Ponies came out from shop entryways and stepped down from the sidewalk to watch the procession, and after a few minutes some of them followed the hearse curiously. At first everypony was silent. The dirge began with an undertone of menace, but the ominousness of the music slowly lifted and the same tune sounded more hymn-like than grim. The ponies following behind the hearse or alongside it on the sidewalk began to chat with each other in fairly normal tones, while keeping a wary eye on the carriage-Discords, who were quite a bit larger than the townsponies.

Apparently from behind the hearse, regardless of on which side of the carriage one was walking, came a tall, clattering Discord who would have been willowy had he not been skeletal. He wore a long, richly colorful, flounced dress and a hat trimmed with mare-igolds.

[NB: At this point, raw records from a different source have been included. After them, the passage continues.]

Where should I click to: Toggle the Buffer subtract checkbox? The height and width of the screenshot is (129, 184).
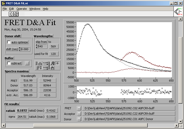coord(9,63)
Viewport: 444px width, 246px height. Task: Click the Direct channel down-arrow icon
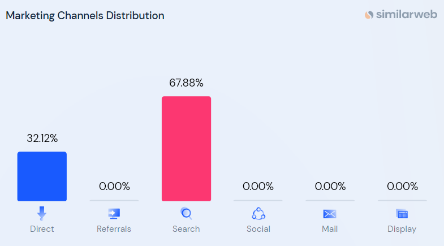tap(42, 213)
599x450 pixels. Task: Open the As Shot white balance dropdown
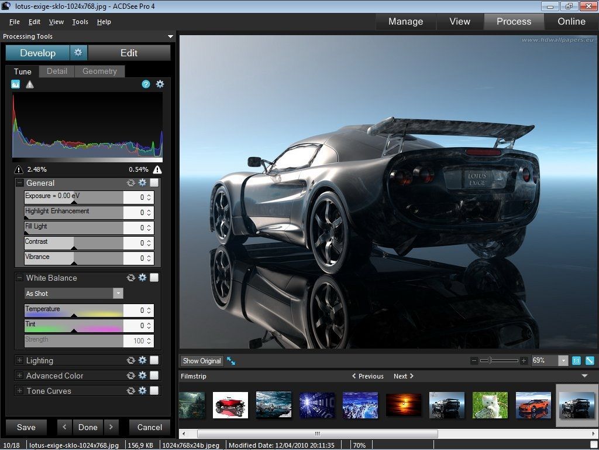point(118,293)
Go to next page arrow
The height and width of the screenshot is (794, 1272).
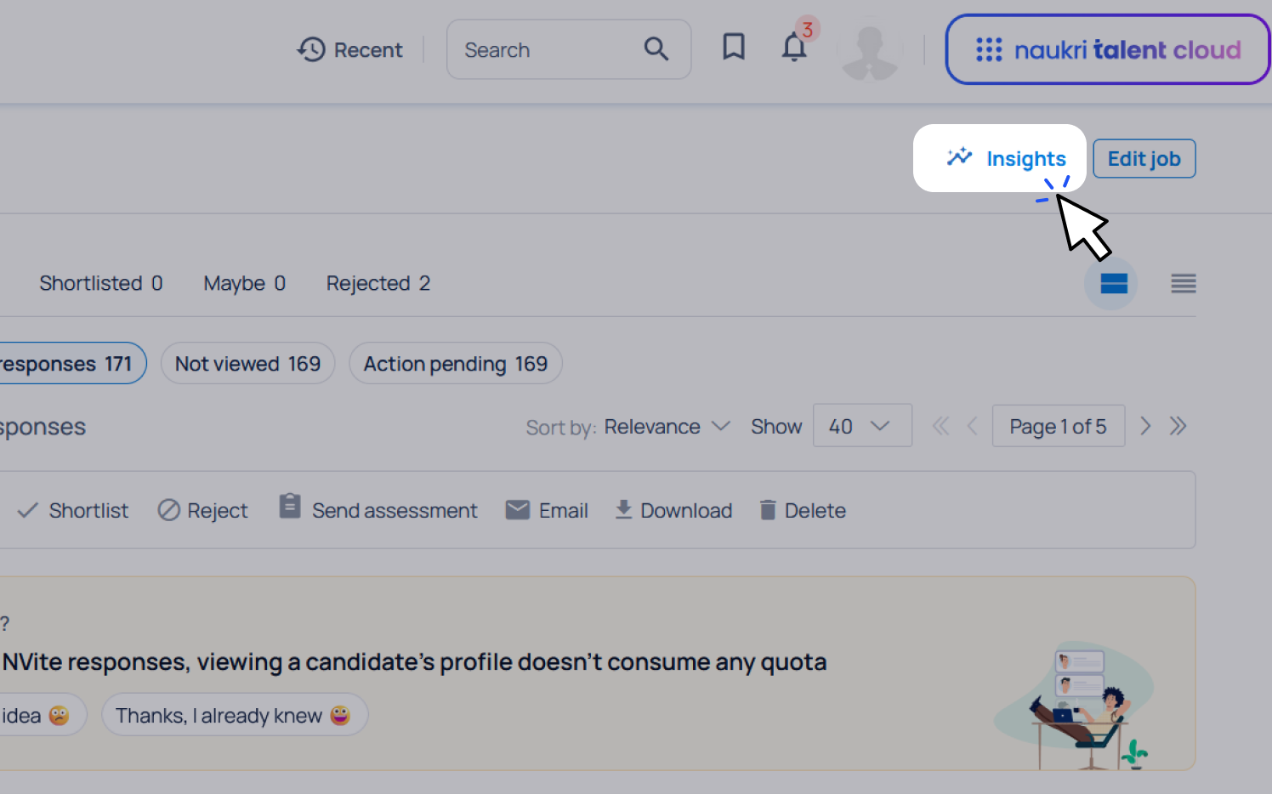pos(1145,426)
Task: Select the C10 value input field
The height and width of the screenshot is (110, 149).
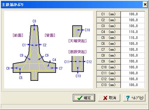Action: click(x=133, y=67)
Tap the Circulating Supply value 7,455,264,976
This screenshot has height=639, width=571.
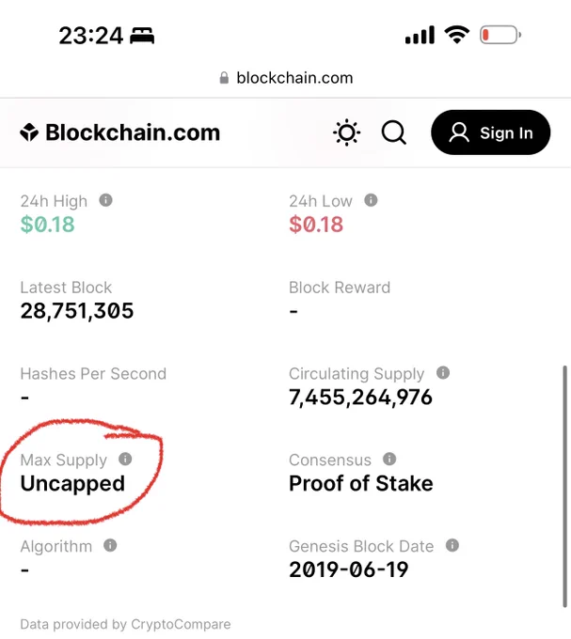click(x=360, y=397)
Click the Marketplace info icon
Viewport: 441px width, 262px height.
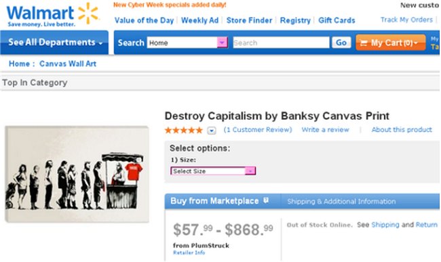266,200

The skeleton's bones rattled, at first randomly, but soon a rhythm was picked out of the dry clicks and clacks, and the band Discords changed their tune.

The dirge picked up speed, the tall Discord began to sway, and some of the watching ponies unconsciously mimicked this. The music gradually changed to a lively jazz beat.

The procession grew noisier as it danced and jazzed through town, and as it went it picked up more followers—who might have been wondering who had died, but since Discord was in evidence all over the place, they didn't wonder too much. A few windows and doors were hastily closed once the occupants of houses and shops saw who was responsible for the wild music. However, more frequently, the response was to come down to the street, and ponies who heard the music from a block away came to investigate.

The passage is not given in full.